Stretching 650km through the desolate South Australian outback, the Oodnadatta Track follows the path of ancient Aboriginal trade routes.
Read on to discover the best things to see and do along the Oodnadatta Track or find and book accommodation along the Oodnadatta Track today.
The Oodnadatta Track runs from Marree (670km north of Adelaide) to Marla on the Stuart Highway near the Northern Territory border. The story of this track stretches back to the days of the early European explorers, who vainly searched the vast South Australian outback for what they believed to be an inland sea in the centre of the continent.
While the inland sea remained nothing more than a myth, reliable supplies of water were discovered, courtesy of local Aboriginal tribes who had known for centuries where water bubbled to the surface from the Great Artesian Basin beneath this otherwise dry terrain. Aboriginal trading routes based around these life-giving oases provided early European pioneers with a passage through the desert.
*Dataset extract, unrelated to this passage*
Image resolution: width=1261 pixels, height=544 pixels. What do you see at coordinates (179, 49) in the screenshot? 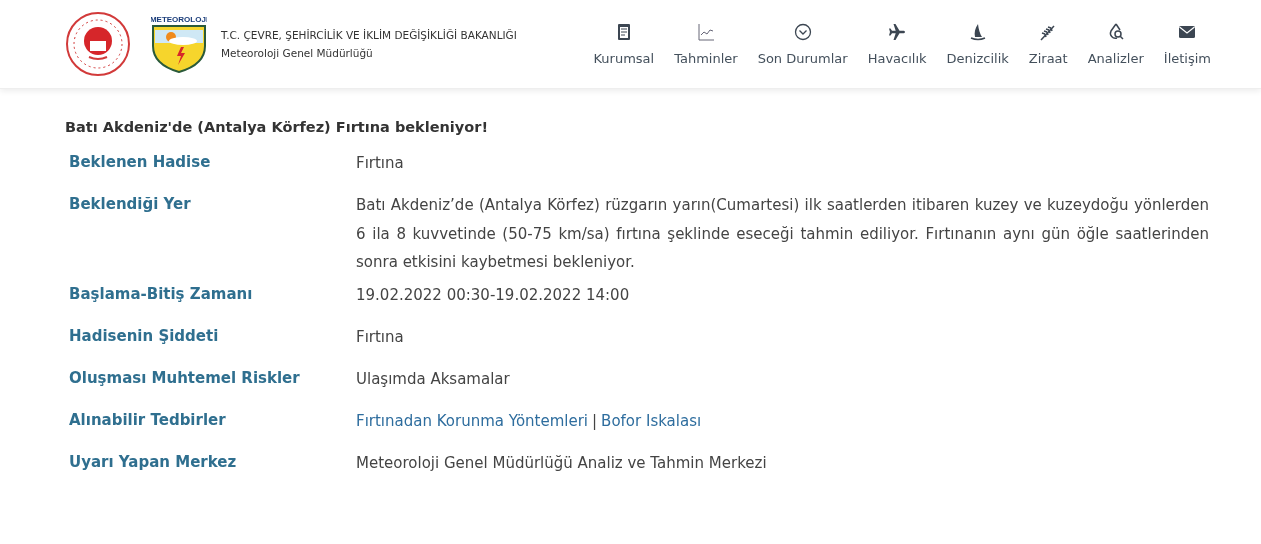
I see `shield-drawing` at bounding box center [179, 49].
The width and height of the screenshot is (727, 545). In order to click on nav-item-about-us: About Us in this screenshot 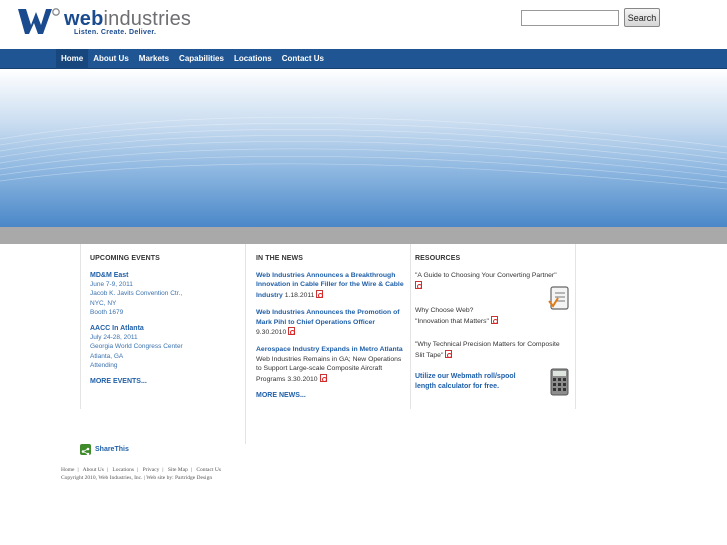, I will do `click(111, 59)`.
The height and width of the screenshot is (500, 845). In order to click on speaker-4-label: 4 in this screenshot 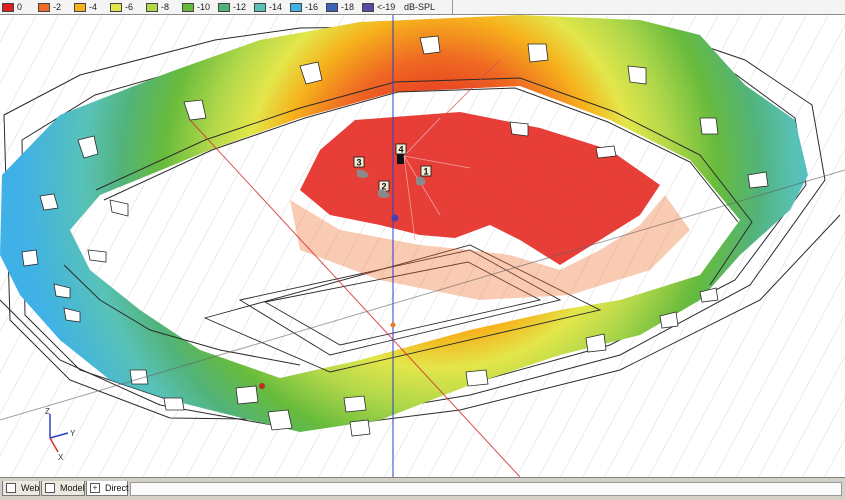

Today, that passage is known as the Oodnadatta Track and these springs can still be found along its length.
The Oodnadatta Track offers numerous opportunities to explore the unique natural and historical wonders of the vast South Australian desert. There are a number of walking tracks for those wishing to get out on foot for a while, while those interested in the history of the outback will enjoy discovering numerous ruins and remains from the past along the track. The track introduces you to a number of fascinating outback towns, including Oodnadatta itself and its well-known Pink Roadhouse, and for much of the way runs parallel to the Old Ghan Railway.
It’s worth stopping off at Curdimurka Siding just past the roadside lookout over Lake Eyre South. Set in a flat plain with the horizon disappearing into a shimmer of haze, it’s not hard to imagine what a difficult lifestyle it must have been for the early railway workers based at Curdimurka – especially through the searing summer months.
Another interesting stop along the track is Wabma Kadarbu Mound Springs Conservation Park where a number of active mound springs can be found, the best known being Blanches Cup and the Bubbler. Over time, springs come and go and the Bubbler is now just a shadow of its former self. Early records show that it used to eject water several feet into the air accompanied by a loud roaring noise, a far cry from the gentle ‘plop’ heard today as the occasional bubble of water and gas breaks the surface. To the early Aboriginal people, this was a sacred site of great spiritual importance, as was a lone box tree that grew here, before visiting pioneers cut it down for firewood! While camping is not permitted in the park, Coward Springs, just up the track, has a good campground with the bonus of a natural spa fed by hot artesian water.
Lake Eyre covers 9500sq km, its catchment drains 1,200,000sq km (about one sixth of the continent) and, at 15m below sea level, it has the distinction of being the lowest natural point in Australia. The lake fills with water only a few times each century but, when it does, it attracts waterbirds from across the continent and beyond. Pelicans come from as far afield as New Guinea and it has been estimated that up to 80 per cent of Australia’s pelican population come here to feed and breed in these periodic times of plenty.
A 60km access track to the lake starts near the small outpost of William Creek and, while information material suggested this track could be rough and difficult, we found it to generally be in better condition than the Oodnadatta Track we had just left. That said, the track runs through station property and as well as stray cattle, drivers need to be on the lookout for the odd wheel-wrenching bulldust hole.
Along the way, the track passes a monument to the memory of a female tourist who perished while attempting to walk to William Creek at the height of summer after she and her companion bogged their hire 4WD in sand at Halligan Bay. Sadly, the police found the vehicle had highway tyre pressures and 4WD hadn’t been engaged. After shifting a little sand and deflating the tyres, they were able to drive out the vehicle.
Located on Anna Creek Station is the old Peake Telegraph Station, the world’s largest cattle property and part of the famous Kidman Empire. The Overland Telegraph between Adelaide and Darwin was completed in 1872 and to retain the integrity of the transmissions, repeater stations like that at Peake were required every 250km. The access track to the Telegraph Station is rough and rocky in places as it winds through low bare hills cut by numerous small watercourses and on several occasions daylight could be seen under the camper’s wheels as it bounced over obstacles both seen and unseen. The Telegraph Station was located next to mound springs which flowed from the base of a line of low hills. Despite the ruins’ exposure to the elements over the years, they remain in remarkably good condition and provide visitors with an interesting insight into yesteryear.
Marree is located 670km north of Adelaide, with Oodnadatta sitting a further 407km north west.
The drive to Marree from Adelaide via National Highway A1 and B83 will take about seven and a half hours.
It’s best to travel between April and October to avoid the blistering heat.